[Saved entries]
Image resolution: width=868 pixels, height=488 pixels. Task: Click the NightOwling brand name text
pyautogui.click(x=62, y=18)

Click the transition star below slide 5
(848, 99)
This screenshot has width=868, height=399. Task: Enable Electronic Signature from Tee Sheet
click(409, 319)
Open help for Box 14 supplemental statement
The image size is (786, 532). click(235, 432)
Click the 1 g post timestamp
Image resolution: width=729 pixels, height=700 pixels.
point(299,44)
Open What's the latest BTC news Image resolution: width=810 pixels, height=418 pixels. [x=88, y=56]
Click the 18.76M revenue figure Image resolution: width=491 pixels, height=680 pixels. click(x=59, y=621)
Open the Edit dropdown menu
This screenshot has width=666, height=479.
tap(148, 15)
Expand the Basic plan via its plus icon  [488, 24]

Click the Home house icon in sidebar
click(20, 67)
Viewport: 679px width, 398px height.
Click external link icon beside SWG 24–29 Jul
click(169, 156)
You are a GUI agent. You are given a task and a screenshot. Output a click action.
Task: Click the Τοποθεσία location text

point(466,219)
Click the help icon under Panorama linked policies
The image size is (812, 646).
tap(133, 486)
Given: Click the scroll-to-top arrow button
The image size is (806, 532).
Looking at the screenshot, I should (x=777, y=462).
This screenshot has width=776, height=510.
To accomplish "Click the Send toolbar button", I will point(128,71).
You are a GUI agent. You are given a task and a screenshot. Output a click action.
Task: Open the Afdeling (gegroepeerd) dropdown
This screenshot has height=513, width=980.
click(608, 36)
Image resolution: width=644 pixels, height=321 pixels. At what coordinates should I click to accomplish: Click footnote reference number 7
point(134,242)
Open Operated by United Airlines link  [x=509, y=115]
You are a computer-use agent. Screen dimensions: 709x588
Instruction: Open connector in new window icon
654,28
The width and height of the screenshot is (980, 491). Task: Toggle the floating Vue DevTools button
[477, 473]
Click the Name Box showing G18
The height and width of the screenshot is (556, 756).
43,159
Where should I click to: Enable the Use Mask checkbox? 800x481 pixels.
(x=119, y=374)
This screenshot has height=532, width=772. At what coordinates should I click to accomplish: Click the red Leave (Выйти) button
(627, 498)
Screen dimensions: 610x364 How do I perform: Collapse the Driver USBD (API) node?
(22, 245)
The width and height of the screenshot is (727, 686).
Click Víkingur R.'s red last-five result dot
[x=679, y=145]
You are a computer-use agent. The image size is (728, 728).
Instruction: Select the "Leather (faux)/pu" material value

# Task statement:
The answer must be every line from the records above that contains "computer".

# Answer:
You are a computer-use agent. Screen dimensions: 709x588
You are a computer-use agent. The image size is (728, 728).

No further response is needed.